Official Rating: 1/5

Synopsis:

“Death doesn’t wait for our approval. Death takes us when it is ready. Nineteen-year-old Mora knows this all too well, living in a world where the dead have walked the Earth for the past 60 years. Mora is on a mission to save her village from the relentless greyskins, and there is only one man that can help her: Jeremiah of Screven. As she travels the wastelands, she discovers a power within herself, a power she believes no other human possesses. That is, until she meets others like her – the ones who call themselves the Starborn. These super-humans are on a mission also: to destroy the undead greyskins, and take down the greedy Jeremiah.
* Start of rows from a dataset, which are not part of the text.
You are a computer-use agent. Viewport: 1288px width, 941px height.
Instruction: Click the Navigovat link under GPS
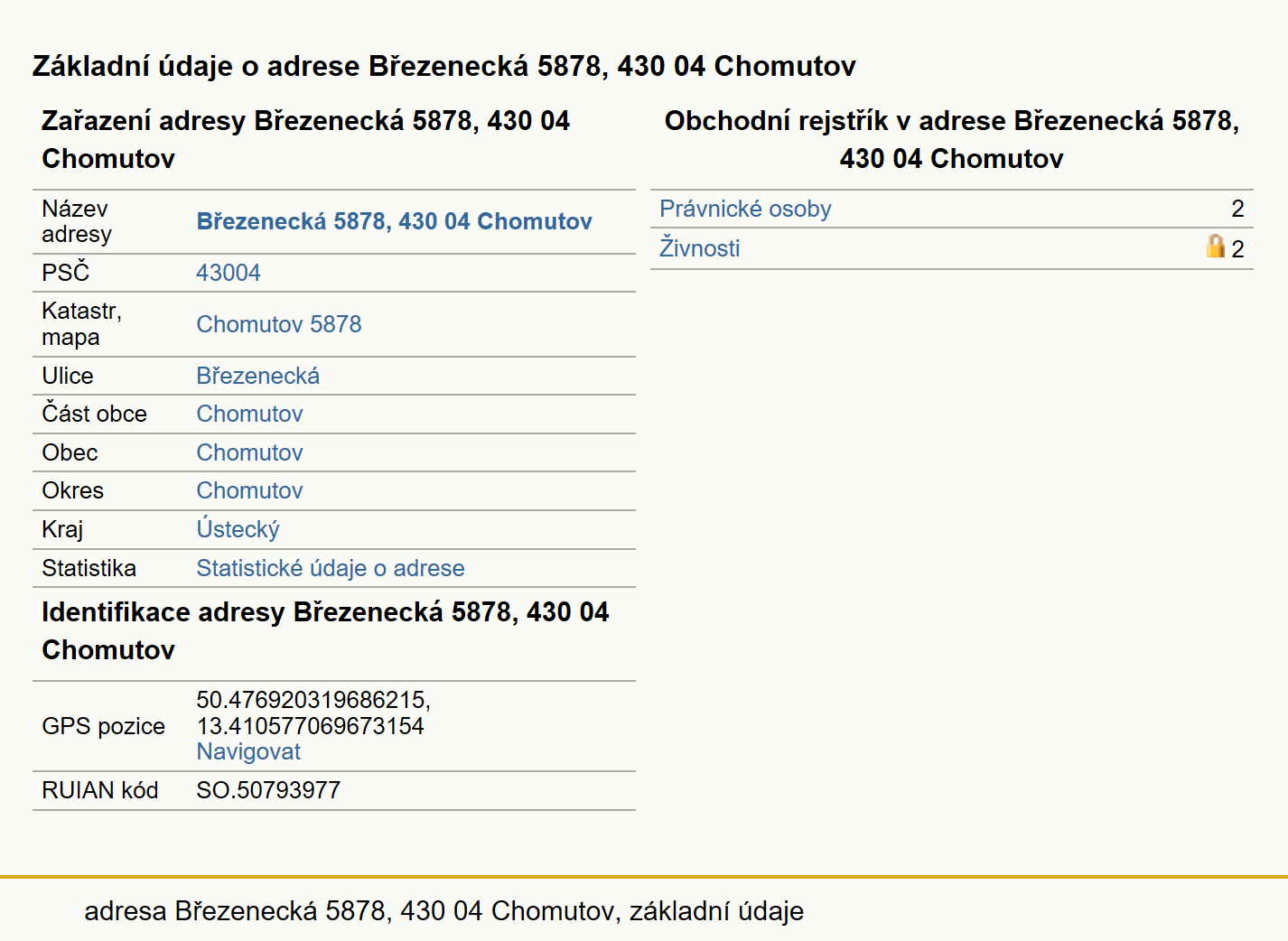[x=248, y=751]
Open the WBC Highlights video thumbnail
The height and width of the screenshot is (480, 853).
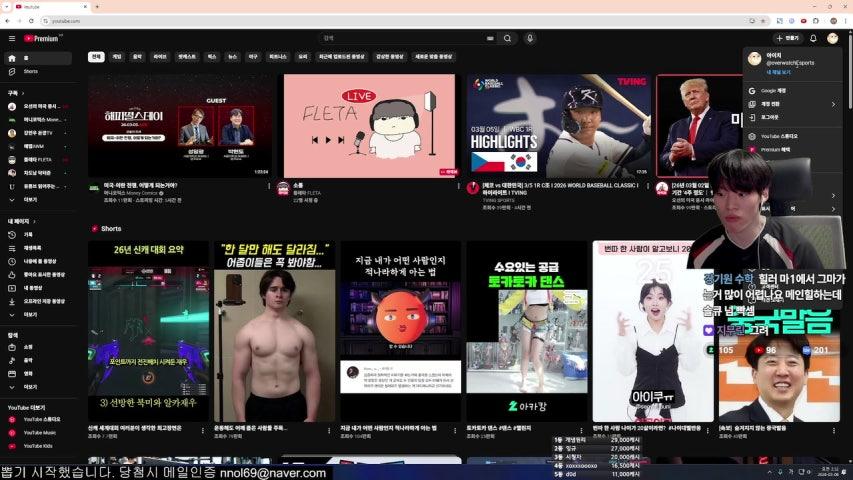coord(558,125)
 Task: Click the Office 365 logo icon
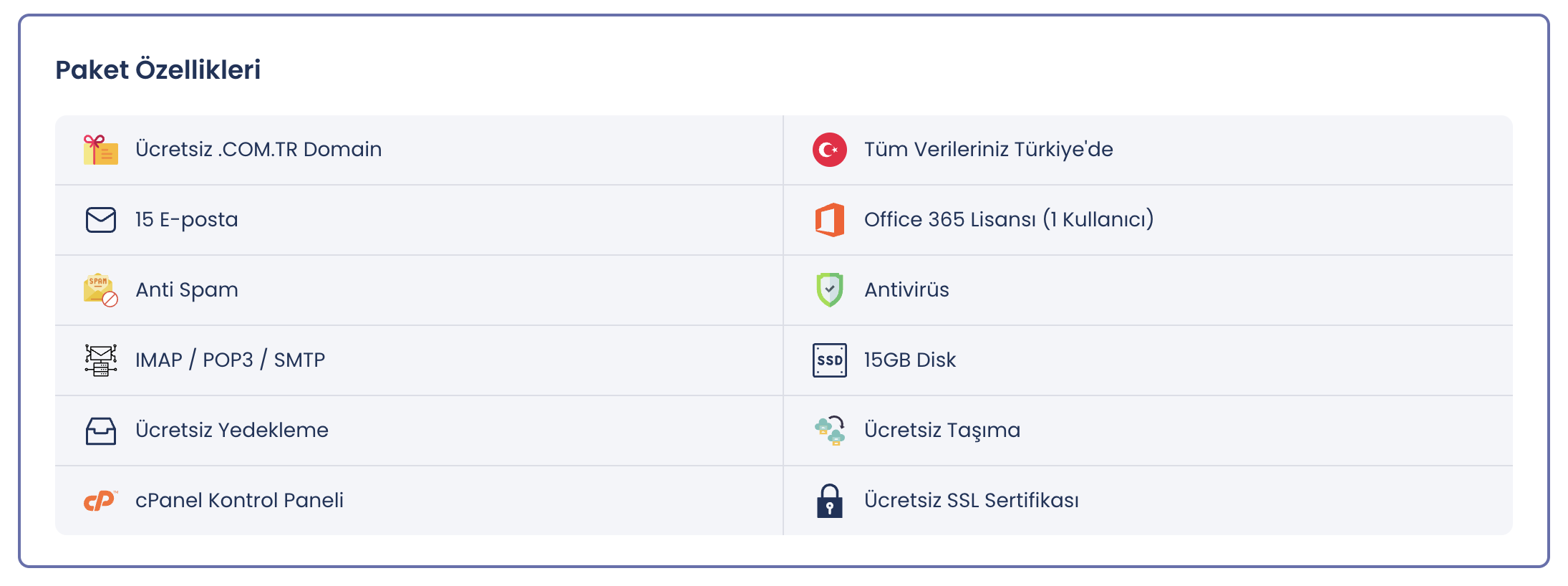tap(830, 220)
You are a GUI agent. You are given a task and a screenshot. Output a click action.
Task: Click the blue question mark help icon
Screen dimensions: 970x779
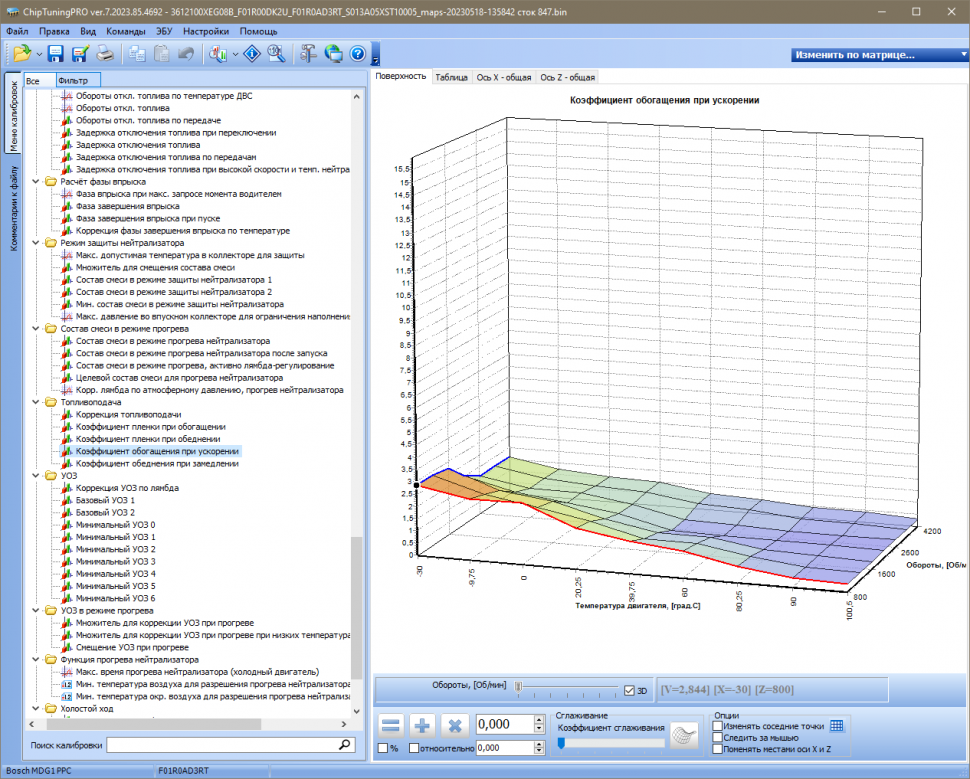click(357, 54)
Mora must now choose between the one who can keep her family safe, and those that can show her who she truly is.”

My review:

This was a cookie cutter book, one that makes you ask yourself: “Haven’t I read this before?” Here’s the plot for a lot of dystopian books that rarely go away from the “tried and true” outline: A heroine. She doesn’t think she’s special, but wait! She is!! She has someone she needs to protect (i.e. a younger brother/sister, other family member(s)) because their parents are DEAD. DEAD. DEAD. DEAD. Every guardian is dead and there is some AWFUL HORRENDOUS HORRIFIC DYSTOPIAN WORLD! Zombies/controlling government/the plague reinvented/people terrorizing others, you name it. Everyone loves her except that one guy that she’s fascinated with but pretends to hate him. They get paired up a lot and pretend that can’t stand each other so that they can ignore their undying love. But wait, she might like the other guy too! So much confusion and swooning and guilt! Something happens to the family member/someone threatens the family member. The heroine must save them with her coincidental incidents and good luck! No one will stand in her way! Suddenly every adult and teen wants to listen to the heroine, despite her being a teenager and unable to make great choices! She doesn’t know who to trust, but says confidential things anyway! She leads an uprising! The government/antagonist want to stop her but can’t because she has such a following! YAY the heroine prevails!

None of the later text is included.